• [REQUIREMENT]: Render each line of the records below as a Markdown table with the columns Index and Entry. Number the rows in order and skip blank lines.

• [TASK MATERIAL]:
-- Begin --

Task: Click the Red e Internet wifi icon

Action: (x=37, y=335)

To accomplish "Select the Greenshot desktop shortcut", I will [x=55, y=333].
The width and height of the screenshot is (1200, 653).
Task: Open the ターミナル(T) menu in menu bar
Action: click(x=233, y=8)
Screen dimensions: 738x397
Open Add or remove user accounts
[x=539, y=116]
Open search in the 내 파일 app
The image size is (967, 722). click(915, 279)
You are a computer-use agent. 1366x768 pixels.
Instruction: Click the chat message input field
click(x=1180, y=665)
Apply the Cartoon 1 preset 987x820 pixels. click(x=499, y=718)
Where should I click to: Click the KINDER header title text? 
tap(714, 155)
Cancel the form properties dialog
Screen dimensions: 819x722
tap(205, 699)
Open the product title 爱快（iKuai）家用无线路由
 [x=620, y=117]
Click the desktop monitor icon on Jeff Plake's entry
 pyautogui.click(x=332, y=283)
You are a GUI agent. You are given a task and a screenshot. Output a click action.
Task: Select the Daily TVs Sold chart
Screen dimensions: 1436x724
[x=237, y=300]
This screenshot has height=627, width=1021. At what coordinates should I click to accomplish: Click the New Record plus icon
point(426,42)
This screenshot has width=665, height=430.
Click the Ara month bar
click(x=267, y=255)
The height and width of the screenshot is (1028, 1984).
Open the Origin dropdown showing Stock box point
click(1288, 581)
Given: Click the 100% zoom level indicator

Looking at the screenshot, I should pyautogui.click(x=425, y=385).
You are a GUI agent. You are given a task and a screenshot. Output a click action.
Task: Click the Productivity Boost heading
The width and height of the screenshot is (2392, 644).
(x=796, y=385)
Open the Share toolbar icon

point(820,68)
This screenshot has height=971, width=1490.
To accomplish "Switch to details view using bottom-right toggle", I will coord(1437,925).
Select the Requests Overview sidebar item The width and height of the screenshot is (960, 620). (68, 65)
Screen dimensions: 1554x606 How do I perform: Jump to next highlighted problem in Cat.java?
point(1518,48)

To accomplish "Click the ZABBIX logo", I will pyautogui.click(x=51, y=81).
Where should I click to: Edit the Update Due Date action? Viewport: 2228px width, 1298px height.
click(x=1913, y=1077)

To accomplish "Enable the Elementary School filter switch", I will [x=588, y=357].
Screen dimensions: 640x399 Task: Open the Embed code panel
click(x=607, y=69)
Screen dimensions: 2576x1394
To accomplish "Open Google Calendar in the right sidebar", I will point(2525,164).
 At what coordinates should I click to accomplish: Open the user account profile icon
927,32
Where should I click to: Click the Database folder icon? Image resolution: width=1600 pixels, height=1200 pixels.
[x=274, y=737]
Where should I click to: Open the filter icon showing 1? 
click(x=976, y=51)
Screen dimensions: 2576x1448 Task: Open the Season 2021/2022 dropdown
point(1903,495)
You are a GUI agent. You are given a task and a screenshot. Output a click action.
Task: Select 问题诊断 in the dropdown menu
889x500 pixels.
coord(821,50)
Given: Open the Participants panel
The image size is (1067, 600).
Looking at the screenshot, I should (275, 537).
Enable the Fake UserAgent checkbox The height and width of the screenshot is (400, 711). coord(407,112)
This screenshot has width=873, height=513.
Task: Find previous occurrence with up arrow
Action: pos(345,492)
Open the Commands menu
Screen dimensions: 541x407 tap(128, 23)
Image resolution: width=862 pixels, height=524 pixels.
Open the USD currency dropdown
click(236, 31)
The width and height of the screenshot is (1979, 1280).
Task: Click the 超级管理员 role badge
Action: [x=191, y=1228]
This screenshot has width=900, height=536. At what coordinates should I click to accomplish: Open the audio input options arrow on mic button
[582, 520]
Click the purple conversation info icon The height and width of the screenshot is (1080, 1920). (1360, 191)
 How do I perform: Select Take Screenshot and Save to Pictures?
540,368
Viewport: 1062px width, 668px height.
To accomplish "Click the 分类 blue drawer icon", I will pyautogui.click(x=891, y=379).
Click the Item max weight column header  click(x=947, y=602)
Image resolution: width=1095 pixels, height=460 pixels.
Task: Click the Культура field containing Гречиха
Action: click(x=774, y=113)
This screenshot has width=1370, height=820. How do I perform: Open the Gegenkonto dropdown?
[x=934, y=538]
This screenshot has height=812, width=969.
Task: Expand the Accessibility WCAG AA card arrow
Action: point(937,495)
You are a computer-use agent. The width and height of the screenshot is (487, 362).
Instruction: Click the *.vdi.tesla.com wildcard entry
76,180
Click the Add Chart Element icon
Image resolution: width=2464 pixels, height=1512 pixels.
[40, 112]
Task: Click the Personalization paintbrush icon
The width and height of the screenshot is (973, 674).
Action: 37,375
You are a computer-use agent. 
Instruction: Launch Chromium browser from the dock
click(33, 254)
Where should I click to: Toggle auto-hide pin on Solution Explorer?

-- End --

• [FINISHED TASK]:
| Index | Entry |
|---|---|
| 1 | Task: Click the Red e Internet wifi icon |
| 2 | Action: (x=37, y=335) |
| 3 | To accomplish "Select the Greenshot desktop shortcut", I will [x=55, y=333]. |
| 4 | The width and height of the screenshot is (1200, 653). |
| 5 | Task: Open the ターミナル(T) menu in menu bar |
| 6 | Action: click(x=233, y=8) |
| 7 | Screen dimensions: 738x397 |
| 8 | Open Add or remove user accounts |
| 9 | [x=539, y=116] |
| 10 | Open search in the 내 파일 app |
| 11 | The image size is (967, 722). click(915, 279) |
| 12 | You are a computer-use agent. 1366x768 pixels. |
| 13 | Instruction: Click the chat message input field |
| 14 | click(x=1180, y=665) |
| 15 | Apply the Cartoon 1 preset 987x820 pixels. click(x=499, y=718) |
| 16 | Where should I click to: Click the KINDER header title text?  |
| 17 | tap(714, 155) |
| 18 | Cancel the form properties dialog |
| 19 | Screen dimensions: 819x722 |
| 20 | tap(205, 699) |
| 21 | Open the product title 爱快（iKuai）家用无线路由 |
| 22 |  [x=620, y=117] |
| 23 | Click the desktop monitor icon on Jeff Plake's entry |
| 24 |  pyautogui.click(x=332, y=283) |
| 25 | You are a GUI agent. You are given a task and a screenshot. Output a click action. |
| 26 | Task: Select the Daily TVs Sold chart |
| 27 | Screen dimensions: 1436x724 |
| 28 | [x=237, y=300] |
| 29 | This screenshot has height=627, width=1021. At what coordinates should I click to accomplish: Click the New Record plus icon |
| 30 | point(426,42) |
| 31 | This screenshot has width=665, height=430. |
| 32 | Click the Ara month bar |
| 33 | click(x=267, y=255) |
| 34 | The height and width of the screenshot is (1028, 1984). |
| 35 | Open the Origin dropdown showing Stock box point |
| 36 | click(1288, 581) |
| 37 | Given: Click the 100% zoom level indicator |
| 38 | Looking at the screenshot, I should pyautogui.click(x=425, y=385). |
| 39 | You are a GUI agent. You are given a task and a screenshot. Output a click action. |
| 40 | Task: Click the Productivity Boost heading |
| 41 | The width and height of the screenshot is (2392, 644). |
| 42 | (x=796, y=385) |
| 43 | Open the Share toolbar icon |
| 44 | point(820,68) |
| 45 | This screenshot has height=971, width=1490. |
| 46 | To accomplish "Switch to details view using bottom-right toggle", I will coord(1437,925). |
| 47 | Select the Requests Overview sidebar item The width and height of the screenshot is (960, 620). (68, 65) |
| 48 | Screen dimensions: 1554x606 How do I perform: Jump to next highlighted problem in Cat.java? |
| 49 | point(1518,48) |
| 50 | To accomplish "Click the ZABBIX logo", I will pyautogui.click(x=51, y=81). |
| 51 | Where should I click to: Edit the Update Due Date action? Viewport: 2228px width, 1298px height. |
| 52 | click(x=1913, y=1077) |
| 53 | To accomplish "Enable the Elementary School filter switch", I will [x=588, y=357]. |
| 54 | Screen dimensions: 640x399 Task: Open the Embed code panel |
| 55 | click(x=607, y=69) |
| 56 | Screen dimensions: 2576x1394 |
| 57 | To accomplish "Open Google Calendar in the right sidebar", I will point(2525,164). |
| 58 |  At what coordinates should I click to accomplish: Open the user account profile icon |
| 59 | 927,32 |
| 60 | Where should I click to: Click the Database folder icon? Image resolution: width=1600 pixels, height=1200 pixels. |
| 61 | [x=274, y=737] |
| 62 | Where should I click to: Open the filter icon showing 1?  |
| 63 | click(x=976, y=51) |
| 64 | Screen dimensions: 2576x1448 Task: Open the Season 2021/2022 dropdown |
| 65 | point(1903,495) |
| 66 | You are a GUI agent. You are given a task and a screenshot. Output a click action. |
| 67 | Task: Select 问题诊断 in the dropdown menu |
| 68 | 889x500 pixels. |
| 69 | coord(821,50) |
| 70 | Given: Open the Participants panel |
| 71 | The image size is (1067, 600). |
| 72 | Looking at the screenshot, I should (275, 537). |
| 73 | Enable the Fake UserAgent checkbox The height and width of the screenshot is (400, 711). coord(407,112) |
| 74 | This screenshot has width=873, height=513. |
| 75 | Task: Find previous occurrence with up arrow |
| 76 | Action: pos(345,492) |
| 77 | Open the Commands menu |
| 78 | Screen dimensions: 541x407 tap(128, 23) |
| 79 | Image resolution: width=862 pixels, height=524 pixels. |
| 80 | Open the USD currency dropdown |
| 81 | click(236, 31) |
| 82 | The width and height of the screenshot is (1979, 1280). |
| 83 | Task: Click the 超级管理员 role badge |
| 84 | Action: [x=191, y=1228] |
| 85 | This screenshot has width=900, height=536. At what coordinates should I click to accomplish: Open the audio input options arrow on mic button |
| 86 | [582, 520] |
| 87 | Click the purple conversation info icon The height and width of the screenshot is (1080, 1920). (1360, 191) |
| 88 |  How do I perform: Select Take Screenshot and Save to Pictures? |
| 89 | 540,368 |
| 90 | Viewport: 1062px width, 668px height. |
| 91 | To accomplish "Click the 分类 blue drawer icon", I will pyautogui.click(x=891, y=379). |
| 92 | Click the Item max weight column header  click(x=947, y=602) |
| 93 | Image resolution: width=1095 pixels, height=460 pixels. |
| 94 | Task: Click the Культура field containing Гречиха |
| 95 | Action: click(x=774, y=113) |
| 96 | This screenshot has width=1370, height=820. How do I perform: Open the Gegenkonto dropdown? |
| 97 | [x=934, y=538] |
| 98 | This screenshot has height=812, width=969. |
| 99 | Task: Expand the Accessibility WCAG AA card arrow |
| 100 | Action: point(937,495) |
| 101 | You are a computer-use agent. The width and height of the screenshot is (487, 362). |
| 102 | Instruction: Click the *.vdi.tesla.com wildcard entry |
| 103 | 76,180 |
| 104 | Click the Add Chart Element icon |
| 105 | Image resolution: width=2464 pixels, height=1512 pixels. |
| 106 | [40, 112] |
| 107 | Task: Click the Personalization paintbrush icon |
| 108 | The width and height of the screenshot is (973, 674). |
| 109 | Action: 37,375 |
| 110 | You are a computer-use agent.  |
| 111 | Instruction: Launch Chromium browser from the dock |
| 112 | click(33, 254) |
| 113 | Where should I click to: Toggle auto-hide pin on Solution Explorer? |